── Document section
Varroville is a suburb of Sydney, in the state of New South Wales, Australia. Varroville is located 46 kilometres south-west of the Sydney central business district, in the local government area of the City of Campbelltown and is part of the Macarthur region. Varroville forms part of the scenic hills on the north-west side of the M5 South Western Motorway between Campbelltown and the Camden Valley Way.  Of all Sydney suburbs, Varroville has the highest proportion of residents with PhDs.

Sydney's newest General Cemetery, the first in over 50 years, is being built as of 2023, at Macarthur Memorial Park, Varroville (https://www.abc.net.au/news/2023-01-23/sydney-is-running-out-of-burial-space/101881570)

History
Varroville was originally a farm called Varro Ville. An area of  of land was granted by Governor Lachlan Macquarie to Robert Townson, a scientist and scholar, in 1809.  Townson developed the farm and grew a vineyard and raised cattle. Townson died in 1827 and ownership passed onto his brother, Captain John Townson of Van Diemen's Land, to two nieces residing in England and to his nephew, Captain John Witts, R.M.  In 1837 the farm was sold to Charles Sturt a famous explorer who moved in from Mittagong.  James Raymond took over in 1839.  Alfred Cheeke, a supreme court judge was a later owner.  By 1900 Varro Ville was a leading dairy farm in the Campbelltown area.  The farmhouse fell into disrepair, but has been restored by the new owners and the National Trust. The name Varroville was officially adopted in 1972 for the area between Raby and Denham Court. The area was previously part of Minto.
────
Exercise 1: According to the Varroville article, who bought the farm in 1837?
── Extracted records
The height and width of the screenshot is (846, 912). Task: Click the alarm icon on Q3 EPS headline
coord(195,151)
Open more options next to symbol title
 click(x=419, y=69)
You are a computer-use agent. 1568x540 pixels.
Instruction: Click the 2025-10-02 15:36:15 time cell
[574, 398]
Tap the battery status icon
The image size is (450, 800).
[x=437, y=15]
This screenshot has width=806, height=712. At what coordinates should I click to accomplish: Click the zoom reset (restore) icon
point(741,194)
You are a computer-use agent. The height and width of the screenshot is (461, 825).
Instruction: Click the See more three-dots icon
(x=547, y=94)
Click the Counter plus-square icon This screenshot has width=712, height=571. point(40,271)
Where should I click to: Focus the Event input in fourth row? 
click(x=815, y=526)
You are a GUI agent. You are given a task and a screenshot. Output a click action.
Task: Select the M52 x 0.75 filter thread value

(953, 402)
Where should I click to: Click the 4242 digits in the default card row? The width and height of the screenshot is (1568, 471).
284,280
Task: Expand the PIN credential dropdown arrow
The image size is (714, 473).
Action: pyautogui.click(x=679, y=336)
────
Exercise 2: In the listing, rewrite everything from the line containing "You are a computer-use agent. The" down to the line containing "Click the Counter" with "icon" changed to "button" and nothing else altered.

Written solution 1: Charles Sturt, the explorer, who moved in from Mittagong.

Written solution 2:
You are a computer-use agent. The height and width of the screenshot is (461, 825).
Instruction: Click the See more three-dots button
(x=547, y=94)
Click the Counter plus-square button This screenshot has width=712, height=571. point(40,271)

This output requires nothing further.